Above all that is the lesson I have learned, That God is with me in my most gut wrenching pain just as He was in the summer of 2003 when I did not even see my need for Him. I have also learned that some pain cannot be prayed away, but must be lived in order to be conformed to the image of Christ. Like forging steel, it takes a lot of heat and pressure to bend steel. This not only forms into the desired shape but it also is how to retain its strength in that new form. So I have learned that I will hurt, but eternally it has a purpose, and if I am blessed and allowed to see that purpose in this life time, praise be to God, if I have to wait until the day I stand before my creator, then I ask God to give me the strength to praise Him as I wait.
There are many examples in the Bible of the faithful enduring difficulty, those who endured trials yet remaining faithful to God. Paul is an obvious example from the New Testament as you read his Epistles written from prison. As you read these verses remember to listen to the faith of a man who is living his life not for worldly comfort but as a servant of God. His words express great faith and trust in God. They are written by a man who is surrendered to Christ, and sees life's difficulties from an eternal perspective.
Philippians 1:12-14, 18-20, 29-30
Now I want you to know, brothers, that what has happened to me has really served to advance the gospel. As a result, it has become clear throughout the whole palace guard and to everyone else that I am in chains for Christ. Because of my chains, most of the brothers in the Lord have been encouraged to speak the word of God more courageously and fearlessly. Yes, and I will continue to rejoice, for I know that through your prayers and the help given by the Spirit of Jesus Christ, what has happened to me will turn out for my deliverance.

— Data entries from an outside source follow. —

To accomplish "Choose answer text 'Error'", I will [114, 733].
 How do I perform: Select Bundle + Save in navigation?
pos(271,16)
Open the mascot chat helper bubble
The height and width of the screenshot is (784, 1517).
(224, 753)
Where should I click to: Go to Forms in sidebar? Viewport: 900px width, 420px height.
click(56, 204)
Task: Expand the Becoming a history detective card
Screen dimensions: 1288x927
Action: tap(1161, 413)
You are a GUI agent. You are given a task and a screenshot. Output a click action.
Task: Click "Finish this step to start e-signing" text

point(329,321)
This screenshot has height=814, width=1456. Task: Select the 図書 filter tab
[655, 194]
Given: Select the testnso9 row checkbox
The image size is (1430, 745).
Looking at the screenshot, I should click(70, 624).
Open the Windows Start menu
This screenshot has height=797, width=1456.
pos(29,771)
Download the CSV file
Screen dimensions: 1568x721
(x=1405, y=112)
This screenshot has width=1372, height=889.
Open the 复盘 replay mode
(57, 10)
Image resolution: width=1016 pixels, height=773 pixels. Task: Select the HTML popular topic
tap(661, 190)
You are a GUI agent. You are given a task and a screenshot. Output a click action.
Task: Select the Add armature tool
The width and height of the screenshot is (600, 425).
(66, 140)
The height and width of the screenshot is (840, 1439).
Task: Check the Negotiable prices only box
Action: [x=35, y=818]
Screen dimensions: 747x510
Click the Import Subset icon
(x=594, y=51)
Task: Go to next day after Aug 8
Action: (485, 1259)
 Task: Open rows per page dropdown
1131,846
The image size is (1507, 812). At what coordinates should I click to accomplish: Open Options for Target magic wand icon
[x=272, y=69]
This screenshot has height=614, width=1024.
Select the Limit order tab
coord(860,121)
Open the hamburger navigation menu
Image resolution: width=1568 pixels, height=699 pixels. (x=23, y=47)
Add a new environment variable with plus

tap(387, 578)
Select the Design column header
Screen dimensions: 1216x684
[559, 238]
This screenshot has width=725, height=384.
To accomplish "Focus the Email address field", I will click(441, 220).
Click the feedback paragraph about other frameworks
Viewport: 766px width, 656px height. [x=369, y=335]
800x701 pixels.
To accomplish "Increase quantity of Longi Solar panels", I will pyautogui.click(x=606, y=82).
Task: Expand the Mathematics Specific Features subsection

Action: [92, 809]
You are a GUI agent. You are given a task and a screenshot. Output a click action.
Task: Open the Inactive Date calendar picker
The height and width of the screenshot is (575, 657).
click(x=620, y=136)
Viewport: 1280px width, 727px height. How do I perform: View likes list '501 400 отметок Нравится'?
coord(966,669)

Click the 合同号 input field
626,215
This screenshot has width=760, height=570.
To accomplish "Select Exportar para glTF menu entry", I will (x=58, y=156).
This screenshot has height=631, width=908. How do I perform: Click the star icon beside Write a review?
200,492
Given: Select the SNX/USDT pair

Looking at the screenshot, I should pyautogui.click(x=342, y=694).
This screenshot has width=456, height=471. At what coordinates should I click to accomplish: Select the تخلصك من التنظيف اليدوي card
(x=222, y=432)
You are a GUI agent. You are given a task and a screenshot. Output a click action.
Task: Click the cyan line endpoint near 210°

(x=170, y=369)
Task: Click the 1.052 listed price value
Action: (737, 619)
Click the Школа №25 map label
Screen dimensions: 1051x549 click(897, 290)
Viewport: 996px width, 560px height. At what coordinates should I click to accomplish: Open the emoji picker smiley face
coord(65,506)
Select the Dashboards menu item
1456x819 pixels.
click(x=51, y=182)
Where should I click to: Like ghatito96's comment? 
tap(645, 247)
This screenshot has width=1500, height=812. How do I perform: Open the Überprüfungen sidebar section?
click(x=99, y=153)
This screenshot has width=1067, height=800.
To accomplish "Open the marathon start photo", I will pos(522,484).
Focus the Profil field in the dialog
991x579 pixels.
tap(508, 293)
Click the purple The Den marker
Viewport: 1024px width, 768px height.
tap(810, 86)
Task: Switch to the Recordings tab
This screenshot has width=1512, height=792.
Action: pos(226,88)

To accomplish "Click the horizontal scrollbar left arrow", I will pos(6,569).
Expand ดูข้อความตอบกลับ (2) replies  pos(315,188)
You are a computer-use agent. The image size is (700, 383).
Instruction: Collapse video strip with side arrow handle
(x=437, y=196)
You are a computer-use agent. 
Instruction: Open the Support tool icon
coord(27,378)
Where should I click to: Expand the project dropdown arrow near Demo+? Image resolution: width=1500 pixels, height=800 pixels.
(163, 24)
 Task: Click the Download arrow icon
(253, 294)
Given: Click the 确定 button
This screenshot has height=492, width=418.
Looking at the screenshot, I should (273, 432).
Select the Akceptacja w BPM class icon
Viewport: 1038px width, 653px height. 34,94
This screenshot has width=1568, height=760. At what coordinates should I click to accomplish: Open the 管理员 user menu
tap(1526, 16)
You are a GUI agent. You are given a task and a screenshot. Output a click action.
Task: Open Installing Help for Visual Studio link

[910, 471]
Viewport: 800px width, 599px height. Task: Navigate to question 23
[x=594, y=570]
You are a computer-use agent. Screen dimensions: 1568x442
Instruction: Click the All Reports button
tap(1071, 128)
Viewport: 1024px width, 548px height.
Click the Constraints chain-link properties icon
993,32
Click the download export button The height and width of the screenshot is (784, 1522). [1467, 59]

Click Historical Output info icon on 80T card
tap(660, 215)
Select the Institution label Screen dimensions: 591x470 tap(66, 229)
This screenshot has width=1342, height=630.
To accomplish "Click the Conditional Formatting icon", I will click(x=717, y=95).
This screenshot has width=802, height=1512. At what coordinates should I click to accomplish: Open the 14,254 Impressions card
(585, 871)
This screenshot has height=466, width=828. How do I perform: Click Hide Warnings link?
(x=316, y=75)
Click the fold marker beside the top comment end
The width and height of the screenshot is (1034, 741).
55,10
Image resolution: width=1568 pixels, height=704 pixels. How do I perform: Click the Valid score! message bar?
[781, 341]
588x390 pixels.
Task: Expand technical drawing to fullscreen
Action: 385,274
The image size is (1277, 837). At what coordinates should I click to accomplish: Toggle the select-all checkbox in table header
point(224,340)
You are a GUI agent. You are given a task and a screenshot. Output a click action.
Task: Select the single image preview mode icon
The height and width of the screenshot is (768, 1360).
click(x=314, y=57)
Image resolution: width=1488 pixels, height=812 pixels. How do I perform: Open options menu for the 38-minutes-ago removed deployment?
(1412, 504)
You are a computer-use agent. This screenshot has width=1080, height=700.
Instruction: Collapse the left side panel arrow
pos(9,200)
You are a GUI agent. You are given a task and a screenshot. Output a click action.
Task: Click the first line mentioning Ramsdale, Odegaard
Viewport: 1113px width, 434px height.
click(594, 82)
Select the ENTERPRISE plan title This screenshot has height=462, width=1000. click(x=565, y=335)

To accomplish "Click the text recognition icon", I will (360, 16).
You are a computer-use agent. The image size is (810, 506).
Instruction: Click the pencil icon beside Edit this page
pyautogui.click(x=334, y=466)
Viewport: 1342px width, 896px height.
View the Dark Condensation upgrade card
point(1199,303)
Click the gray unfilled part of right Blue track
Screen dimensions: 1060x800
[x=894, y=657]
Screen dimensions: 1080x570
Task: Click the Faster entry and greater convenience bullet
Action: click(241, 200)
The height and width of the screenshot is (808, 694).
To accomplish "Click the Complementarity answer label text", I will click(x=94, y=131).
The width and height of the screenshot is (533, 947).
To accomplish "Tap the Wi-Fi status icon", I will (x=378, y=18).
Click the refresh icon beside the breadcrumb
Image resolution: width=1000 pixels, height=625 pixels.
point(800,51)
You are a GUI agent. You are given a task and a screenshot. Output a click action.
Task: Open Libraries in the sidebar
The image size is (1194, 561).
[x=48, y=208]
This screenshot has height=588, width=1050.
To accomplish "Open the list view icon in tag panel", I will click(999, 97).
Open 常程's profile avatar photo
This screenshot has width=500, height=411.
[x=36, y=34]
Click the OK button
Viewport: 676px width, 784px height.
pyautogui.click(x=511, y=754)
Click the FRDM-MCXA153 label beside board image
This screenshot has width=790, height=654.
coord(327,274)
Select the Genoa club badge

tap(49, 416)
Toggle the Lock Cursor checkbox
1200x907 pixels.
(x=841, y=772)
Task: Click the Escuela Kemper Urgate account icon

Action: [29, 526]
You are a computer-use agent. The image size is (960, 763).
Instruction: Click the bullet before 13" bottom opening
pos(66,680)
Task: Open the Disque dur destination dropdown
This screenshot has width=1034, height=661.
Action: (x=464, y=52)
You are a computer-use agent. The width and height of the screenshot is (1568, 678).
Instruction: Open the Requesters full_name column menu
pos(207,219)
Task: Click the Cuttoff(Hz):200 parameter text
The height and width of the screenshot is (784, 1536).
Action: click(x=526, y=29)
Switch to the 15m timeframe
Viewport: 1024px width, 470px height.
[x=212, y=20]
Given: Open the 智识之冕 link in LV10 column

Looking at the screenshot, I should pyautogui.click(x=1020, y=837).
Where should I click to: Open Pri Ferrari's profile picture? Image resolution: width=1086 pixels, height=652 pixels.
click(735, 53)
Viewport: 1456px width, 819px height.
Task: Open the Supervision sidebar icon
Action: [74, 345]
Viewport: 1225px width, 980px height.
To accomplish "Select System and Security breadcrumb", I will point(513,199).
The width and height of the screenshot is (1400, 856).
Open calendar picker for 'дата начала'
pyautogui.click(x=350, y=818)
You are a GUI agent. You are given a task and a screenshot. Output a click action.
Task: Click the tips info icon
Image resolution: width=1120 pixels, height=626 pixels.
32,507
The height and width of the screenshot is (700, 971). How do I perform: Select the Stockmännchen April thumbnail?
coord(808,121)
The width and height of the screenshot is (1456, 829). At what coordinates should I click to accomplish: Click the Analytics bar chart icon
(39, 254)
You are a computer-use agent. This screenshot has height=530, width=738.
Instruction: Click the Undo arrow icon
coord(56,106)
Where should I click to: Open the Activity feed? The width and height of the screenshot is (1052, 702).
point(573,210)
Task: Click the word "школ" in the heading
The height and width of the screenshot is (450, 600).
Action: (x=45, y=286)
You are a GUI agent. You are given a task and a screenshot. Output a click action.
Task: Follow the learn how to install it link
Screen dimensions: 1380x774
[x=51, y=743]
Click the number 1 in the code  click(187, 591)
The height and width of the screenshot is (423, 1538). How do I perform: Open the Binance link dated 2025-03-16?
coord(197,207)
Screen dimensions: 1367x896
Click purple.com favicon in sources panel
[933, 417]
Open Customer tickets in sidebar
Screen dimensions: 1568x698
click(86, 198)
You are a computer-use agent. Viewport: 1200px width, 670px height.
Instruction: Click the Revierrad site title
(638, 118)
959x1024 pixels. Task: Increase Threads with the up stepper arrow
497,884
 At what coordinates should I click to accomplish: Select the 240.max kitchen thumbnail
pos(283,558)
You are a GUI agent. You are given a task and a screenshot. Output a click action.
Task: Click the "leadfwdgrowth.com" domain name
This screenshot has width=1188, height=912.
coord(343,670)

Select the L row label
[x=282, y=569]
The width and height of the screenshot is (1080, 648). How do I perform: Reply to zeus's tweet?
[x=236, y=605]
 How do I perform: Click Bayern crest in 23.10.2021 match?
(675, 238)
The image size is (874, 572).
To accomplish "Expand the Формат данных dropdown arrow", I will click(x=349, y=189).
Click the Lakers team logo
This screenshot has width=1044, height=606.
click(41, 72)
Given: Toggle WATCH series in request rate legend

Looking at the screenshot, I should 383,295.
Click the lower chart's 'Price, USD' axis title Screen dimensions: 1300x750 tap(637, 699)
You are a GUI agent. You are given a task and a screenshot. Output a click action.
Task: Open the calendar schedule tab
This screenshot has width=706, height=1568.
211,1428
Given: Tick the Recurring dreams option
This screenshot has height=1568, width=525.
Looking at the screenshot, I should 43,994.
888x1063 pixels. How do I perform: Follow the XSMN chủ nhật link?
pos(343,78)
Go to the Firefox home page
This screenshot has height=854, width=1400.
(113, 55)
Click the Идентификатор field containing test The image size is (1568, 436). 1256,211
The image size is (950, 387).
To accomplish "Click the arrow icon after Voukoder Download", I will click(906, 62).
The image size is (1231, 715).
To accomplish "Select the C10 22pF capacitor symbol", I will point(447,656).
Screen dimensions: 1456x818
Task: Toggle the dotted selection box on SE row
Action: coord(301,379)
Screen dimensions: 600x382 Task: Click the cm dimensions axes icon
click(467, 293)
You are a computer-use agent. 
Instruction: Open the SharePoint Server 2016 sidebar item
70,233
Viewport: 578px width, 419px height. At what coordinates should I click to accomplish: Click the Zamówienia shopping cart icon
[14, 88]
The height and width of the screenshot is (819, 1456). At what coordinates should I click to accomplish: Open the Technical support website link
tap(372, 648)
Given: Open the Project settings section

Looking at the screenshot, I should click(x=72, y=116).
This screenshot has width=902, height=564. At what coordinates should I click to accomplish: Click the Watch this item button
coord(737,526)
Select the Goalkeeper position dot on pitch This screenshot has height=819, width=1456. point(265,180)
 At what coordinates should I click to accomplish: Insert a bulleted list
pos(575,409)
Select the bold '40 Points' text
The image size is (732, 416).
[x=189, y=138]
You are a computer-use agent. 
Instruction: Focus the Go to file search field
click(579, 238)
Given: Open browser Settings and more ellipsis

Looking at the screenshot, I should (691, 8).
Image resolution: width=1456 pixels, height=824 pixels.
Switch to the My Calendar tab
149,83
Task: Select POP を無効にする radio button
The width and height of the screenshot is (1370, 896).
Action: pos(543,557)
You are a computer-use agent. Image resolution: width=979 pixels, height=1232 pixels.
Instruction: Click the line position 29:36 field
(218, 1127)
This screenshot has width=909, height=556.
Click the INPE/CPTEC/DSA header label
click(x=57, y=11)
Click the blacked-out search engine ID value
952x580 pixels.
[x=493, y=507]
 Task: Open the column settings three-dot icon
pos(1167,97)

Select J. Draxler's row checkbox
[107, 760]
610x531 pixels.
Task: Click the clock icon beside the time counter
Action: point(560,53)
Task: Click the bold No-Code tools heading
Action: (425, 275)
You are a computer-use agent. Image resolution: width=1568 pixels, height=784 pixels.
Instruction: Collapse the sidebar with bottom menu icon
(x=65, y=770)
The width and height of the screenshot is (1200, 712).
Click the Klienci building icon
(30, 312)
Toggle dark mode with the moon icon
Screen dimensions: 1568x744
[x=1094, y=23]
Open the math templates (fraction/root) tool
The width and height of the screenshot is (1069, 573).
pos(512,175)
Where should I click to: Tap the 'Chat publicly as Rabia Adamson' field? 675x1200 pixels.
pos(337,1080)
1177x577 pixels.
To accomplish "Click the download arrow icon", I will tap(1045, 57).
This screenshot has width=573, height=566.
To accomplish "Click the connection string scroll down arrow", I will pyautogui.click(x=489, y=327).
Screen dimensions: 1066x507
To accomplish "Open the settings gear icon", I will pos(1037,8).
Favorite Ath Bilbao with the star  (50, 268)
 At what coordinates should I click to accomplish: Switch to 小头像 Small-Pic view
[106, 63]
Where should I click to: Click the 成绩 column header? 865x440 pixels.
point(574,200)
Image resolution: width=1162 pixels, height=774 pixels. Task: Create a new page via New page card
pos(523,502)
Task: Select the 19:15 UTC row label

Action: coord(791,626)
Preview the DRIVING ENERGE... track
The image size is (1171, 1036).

I eagerly expect and hope that I will in no way be ashamed, but will have sufficient courage so that now as always Christ will be exalted in my body, whether by life or by death. For it has been granted to you on behalf of Christ not only to believe on him, but also to suffer for him, since you are going through the same struggle you saw I had, and now hear that I still have.
As I always said to Andrea, "I will see you in a little bit."
There is a lot of truth and faith in that statement and it helps me on the days like today when I struggle. It always reminded me that our focus should be on the eternal not the temporal. Our fight was for 30-40 years of this life and this life is but a vapor. I will see Andrea again for she lives just as Jesus my Savior lives. And in her living she is no longer sad, no longer hurting. I see Andrea with a smile on her face, for she is with her first love and at times I cry when I think of her, but they are not tears of sadness for my loss but tears of joy for her gain. She ran a good race and she has received her reward, her sanctification is complete. Praise God who is faithful true and worthy of all we have!
And that leads me to all that I have learned.
God loves me and He alone is worthy of my trust.
I willingly lay my life down to serve Him.